- _Excerpt_
■ ■ ■ ■ ■
Open annishereuniverse opened 1 year ago
Hi @annishereuniverse ,
You might want to use json dumps to replace the line print(json['data']) #DO something with your data
.
If you want to export to a file, try json.dump(data, file)
instead.
You can replace the last line like this and update the scroll
method to take file param:
# start recursive scrolling
with open('output.json', 'w') as f:
scroll(scroll_id=None, file=f)
Please use GitHub highlighted code blocks for better code readability.
Hi @rosharma9 Many thanks for your reply!
I got an issue when using json dump, I guess because I used variable name as "json" and that confuse Python as I got an error as
AttributeError: 'dict' object has no attribute 'dump'
I tried to change the variables but given that most of my codes were getting from the sample of Lens.org and I got no idea how to change. Could you please kindly suggest a way to fix it? BTW, I've already tried to update the version of my Python and json but it still doesn't work.
■ ■ ■ ■ ■
- _Written exercise 1_
Duplicate everything in the thread from "Open annishereuniverse opened" down to "scroll(scroll_id=None, file=f)".
- _Written exercise 2_
Answer these questions from the thread:
(a) What file name is opened for writing in the suggested code?
(b) What error message was reported after trying json dump?
(c) Where did most of the questioner's code come from?

- _Source material_
■ ■ ■ ■ ■
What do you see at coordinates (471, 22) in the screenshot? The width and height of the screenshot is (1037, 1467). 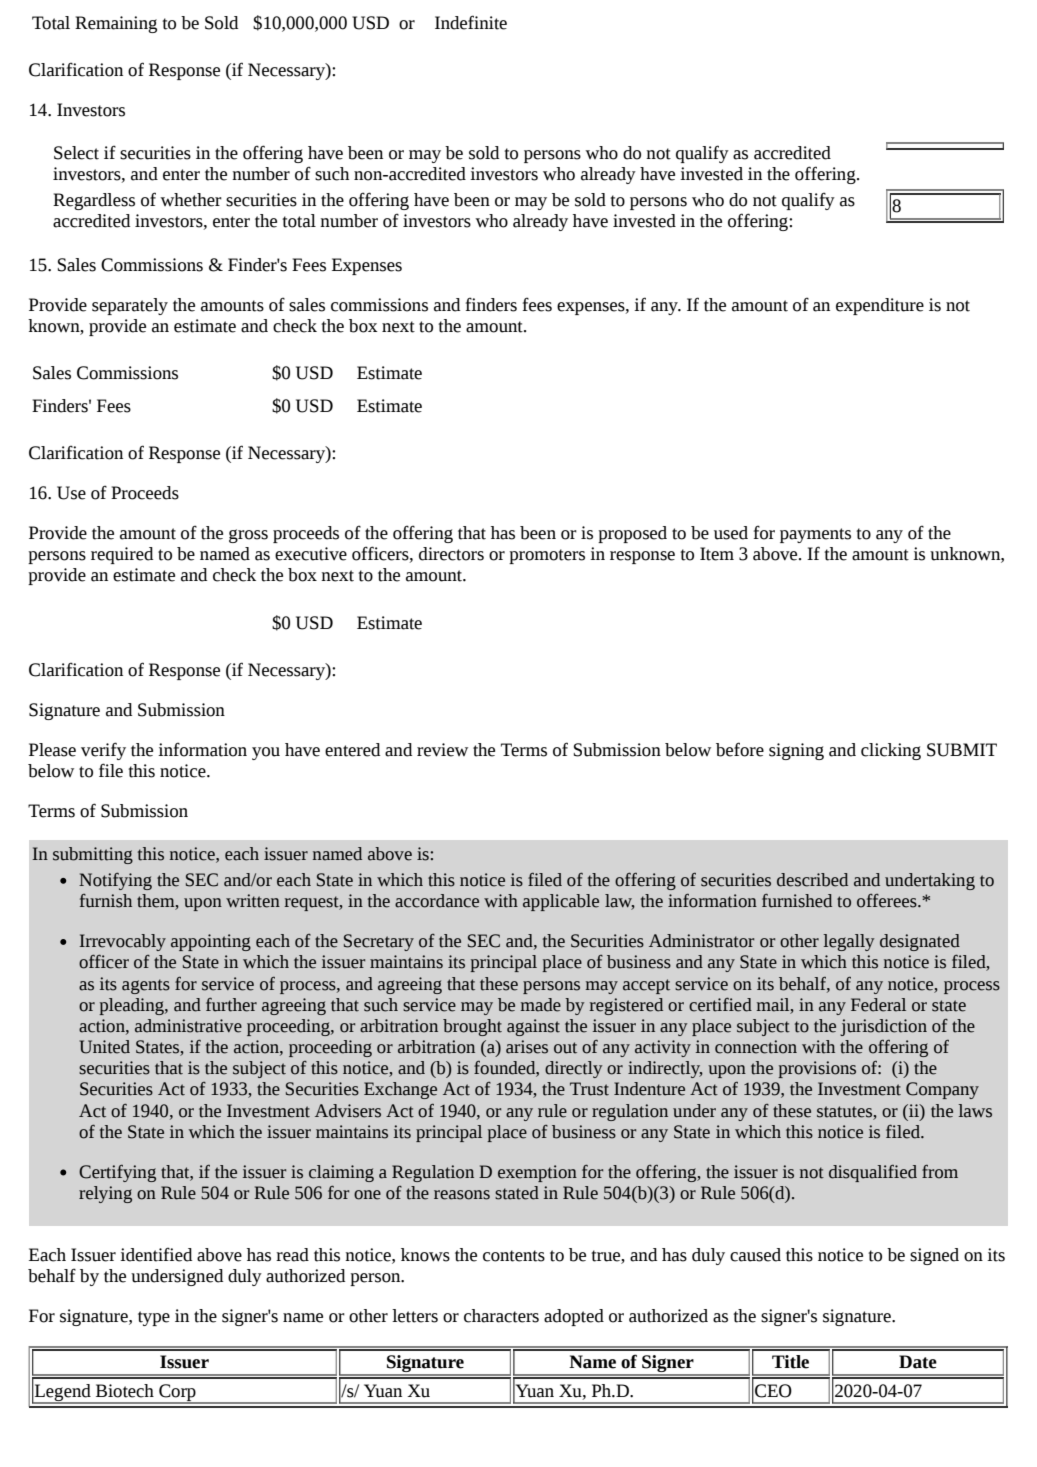 I see `Indefinite` at bounding box center [471, 22].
■ ■ ■ ■ ■
- _Full answer 1_
Open annishereuniverse opened 1 year ago
Hi @annishereuniverse ,
You might want to use json dumps to replace the line print(json['data']) #DO something with your data
.
If you want to export to a file, try json.dump(data, file)
instead.
You can replace the last line like this and update the scroll
method to take file param:
# start recursive scrolling
with open('output.json', 'w') as f:
scroll(scroll_id=None, file=f)

- _Full answer 2_
(a) output.json
(b) AttributeError: 'dict' object has no attribute 'dump'
(c) The sample of Lens.org